Because Clarkson has been lecturing us about this for years now, we know about it. We don’t like it, but we don’t go off our feed because of it. We have become used to being clobbered by the tariff and the car burden seems to be about par for the course.

But now dreadful rumours are circulating in the bush to the effect that the Government is to be asked by the car manufacturers to protect commercial vehicles such as one-ton trucks and 4-wheel-drive vehicles in the same way as cars have been protected.

So there was no difficulty in finding a subject for this week’s confrontation with Clarkson. “Do you mean to say, Clarkson,” we shouted, “that you are going to stand idly by while the Government, having succeeded in making cars impossibly dear, is now contemplating doing the same thing with commercial and 4-wheel-drive vehicles? We’ll have your head on a platter if you don’t do something about it!”

Then some of the group started to quietly sob, and one chap went out to look for a rope.
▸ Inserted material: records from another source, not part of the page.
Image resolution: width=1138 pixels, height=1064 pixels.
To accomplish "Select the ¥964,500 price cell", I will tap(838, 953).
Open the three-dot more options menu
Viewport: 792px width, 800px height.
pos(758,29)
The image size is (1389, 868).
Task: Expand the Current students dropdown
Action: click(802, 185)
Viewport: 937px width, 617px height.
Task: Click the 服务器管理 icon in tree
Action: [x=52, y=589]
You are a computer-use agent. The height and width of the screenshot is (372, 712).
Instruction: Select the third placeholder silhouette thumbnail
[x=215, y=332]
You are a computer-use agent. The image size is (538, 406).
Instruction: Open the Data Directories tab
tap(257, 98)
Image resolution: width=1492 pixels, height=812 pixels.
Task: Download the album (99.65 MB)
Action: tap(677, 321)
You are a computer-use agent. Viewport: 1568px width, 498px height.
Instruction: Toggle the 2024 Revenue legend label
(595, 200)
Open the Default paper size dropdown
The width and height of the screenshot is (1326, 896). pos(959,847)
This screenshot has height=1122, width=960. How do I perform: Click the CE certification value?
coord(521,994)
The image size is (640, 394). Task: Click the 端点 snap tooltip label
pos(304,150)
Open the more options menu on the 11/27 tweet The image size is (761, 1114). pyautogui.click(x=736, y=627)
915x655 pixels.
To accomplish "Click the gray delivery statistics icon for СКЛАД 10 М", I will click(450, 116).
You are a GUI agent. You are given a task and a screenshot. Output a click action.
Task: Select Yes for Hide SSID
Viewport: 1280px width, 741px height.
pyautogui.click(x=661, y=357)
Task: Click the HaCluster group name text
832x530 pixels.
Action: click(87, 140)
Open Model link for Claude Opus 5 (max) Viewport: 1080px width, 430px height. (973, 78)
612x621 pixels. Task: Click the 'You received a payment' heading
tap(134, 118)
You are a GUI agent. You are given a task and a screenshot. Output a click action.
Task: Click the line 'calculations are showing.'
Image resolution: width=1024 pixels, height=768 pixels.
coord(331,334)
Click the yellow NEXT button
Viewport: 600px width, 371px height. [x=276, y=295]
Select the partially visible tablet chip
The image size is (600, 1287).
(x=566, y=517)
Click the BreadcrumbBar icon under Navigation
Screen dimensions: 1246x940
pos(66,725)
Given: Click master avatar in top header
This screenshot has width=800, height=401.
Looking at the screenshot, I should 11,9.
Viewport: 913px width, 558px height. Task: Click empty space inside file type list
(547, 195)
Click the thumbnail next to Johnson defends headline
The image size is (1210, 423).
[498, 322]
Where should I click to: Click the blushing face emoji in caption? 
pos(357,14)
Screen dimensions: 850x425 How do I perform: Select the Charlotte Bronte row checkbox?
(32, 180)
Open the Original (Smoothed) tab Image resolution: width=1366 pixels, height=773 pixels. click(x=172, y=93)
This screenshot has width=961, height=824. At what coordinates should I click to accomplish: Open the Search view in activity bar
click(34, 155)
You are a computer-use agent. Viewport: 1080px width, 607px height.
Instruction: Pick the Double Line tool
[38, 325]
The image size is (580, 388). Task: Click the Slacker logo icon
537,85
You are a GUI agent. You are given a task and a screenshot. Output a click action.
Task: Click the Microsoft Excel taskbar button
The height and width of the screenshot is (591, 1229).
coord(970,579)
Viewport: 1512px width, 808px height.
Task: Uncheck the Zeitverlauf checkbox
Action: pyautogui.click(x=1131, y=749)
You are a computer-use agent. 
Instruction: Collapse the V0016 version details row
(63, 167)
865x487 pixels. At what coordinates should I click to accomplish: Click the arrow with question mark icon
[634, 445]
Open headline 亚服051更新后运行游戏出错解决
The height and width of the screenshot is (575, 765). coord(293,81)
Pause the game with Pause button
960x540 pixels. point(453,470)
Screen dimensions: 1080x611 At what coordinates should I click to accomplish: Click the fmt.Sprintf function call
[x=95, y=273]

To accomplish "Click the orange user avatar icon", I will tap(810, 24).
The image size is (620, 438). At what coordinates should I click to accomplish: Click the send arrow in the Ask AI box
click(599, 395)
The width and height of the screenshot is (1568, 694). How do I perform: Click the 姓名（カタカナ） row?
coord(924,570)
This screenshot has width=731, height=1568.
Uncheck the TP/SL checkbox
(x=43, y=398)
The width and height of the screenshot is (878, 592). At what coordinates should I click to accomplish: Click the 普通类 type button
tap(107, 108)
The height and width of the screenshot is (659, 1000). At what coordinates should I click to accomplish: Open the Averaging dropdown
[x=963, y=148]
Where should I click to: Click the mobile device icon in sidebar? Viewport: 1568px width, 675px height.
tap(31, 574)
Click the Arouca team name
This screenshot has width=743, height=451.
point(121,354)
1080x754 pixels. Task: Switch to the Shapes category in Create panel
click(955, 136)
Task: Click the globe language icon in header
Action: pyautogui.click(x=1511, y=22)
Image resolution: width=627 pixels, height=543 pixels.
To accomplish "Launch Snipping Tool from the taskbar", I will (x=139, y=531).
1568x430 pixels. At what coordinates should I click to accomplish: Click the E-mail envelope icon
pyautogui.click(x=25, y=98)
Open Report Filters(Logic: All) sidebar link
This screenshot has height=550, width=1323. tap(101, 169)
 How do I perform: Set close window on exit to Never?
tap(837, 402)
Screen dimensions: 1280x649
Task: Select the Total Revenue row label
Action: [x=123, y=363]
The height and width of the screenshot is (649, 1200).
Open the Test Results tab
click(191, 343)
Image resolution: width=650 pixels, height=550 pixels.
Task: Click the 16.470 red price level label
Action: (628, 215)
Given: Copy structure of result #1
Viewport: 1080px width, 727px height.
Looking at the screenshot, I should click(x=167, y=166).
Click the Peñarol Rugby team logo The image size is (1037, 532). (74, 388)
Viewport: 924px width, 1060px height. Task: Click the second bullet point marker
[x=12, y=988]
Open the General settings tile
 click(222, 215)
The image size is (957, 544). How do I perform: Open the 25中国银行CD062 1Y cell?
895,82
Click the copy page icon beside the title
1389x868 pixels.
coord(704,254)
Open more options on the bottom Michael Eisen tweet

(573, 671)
Clarkson tried to calm us down by saying that he too had heard this dreadful rumour, which was spreading like a bushfire.

Evidently the fire was lit by the car manufacturers because they are finding that some car buyers were switching from cars and utilities, which have been made so dear by the Government’s frantic efforts to protect them, to light commercial vehicles including 4wds.

The latter are protected by a duty of 25 per cent and the ordinary light commercials by a duty of 35 per cent — in both cases with no quotas against imports. You would think, in all conscience, that these duties were high enough. To give you an idea of the cost of the present comparatively low rate of protection on commercials, a Toyota 4-wheel-drive station wagon with a list price of $9208 incurs a customs duty (plus duty-increased sales tax) penalty of $1357 a vehicle.

But because ordinary passenger cars have been made so inordinately dear, the demand is switching from cars to these light commercials because they are cheaper.

The car manufacturers’ solution is to get the commercials made dear also — to get them into the same mess as the cars. Then people would not have any choice — they would be forced to buy dear vehicles, whether cars or commercials.

Clarkson assured us that so far as he knew the Government had not decided to do this awful thing. His judgement was that, even though the Government had generally shown itself to be in favour of high tariffs, it wouldn’t be so silly as to get the light commercial sector into the same mess as cars are in.

But he added the grim warning that it might be just as well for us to do all that we could to make sure that the Government knew how we felt about the possibility. He says that we ought to write to all the members of Parliament asking them for an assurance that they would help Clarkson stop this awful development.

In our district we are not greatly given to letter-writing, particularly to members of Parliament, but I think we will do something about it in this case.

The very idea of people in the bush having to pay even more for 4wd vehicles made most of us white with anger. And what makes it worse is that some people are thinking of putting even more barriers in the way of trade with the Japanese, who are supplying most of the light commercial vehicles, while at the same time we are busy abusing them for putting barriers in the way of our beef.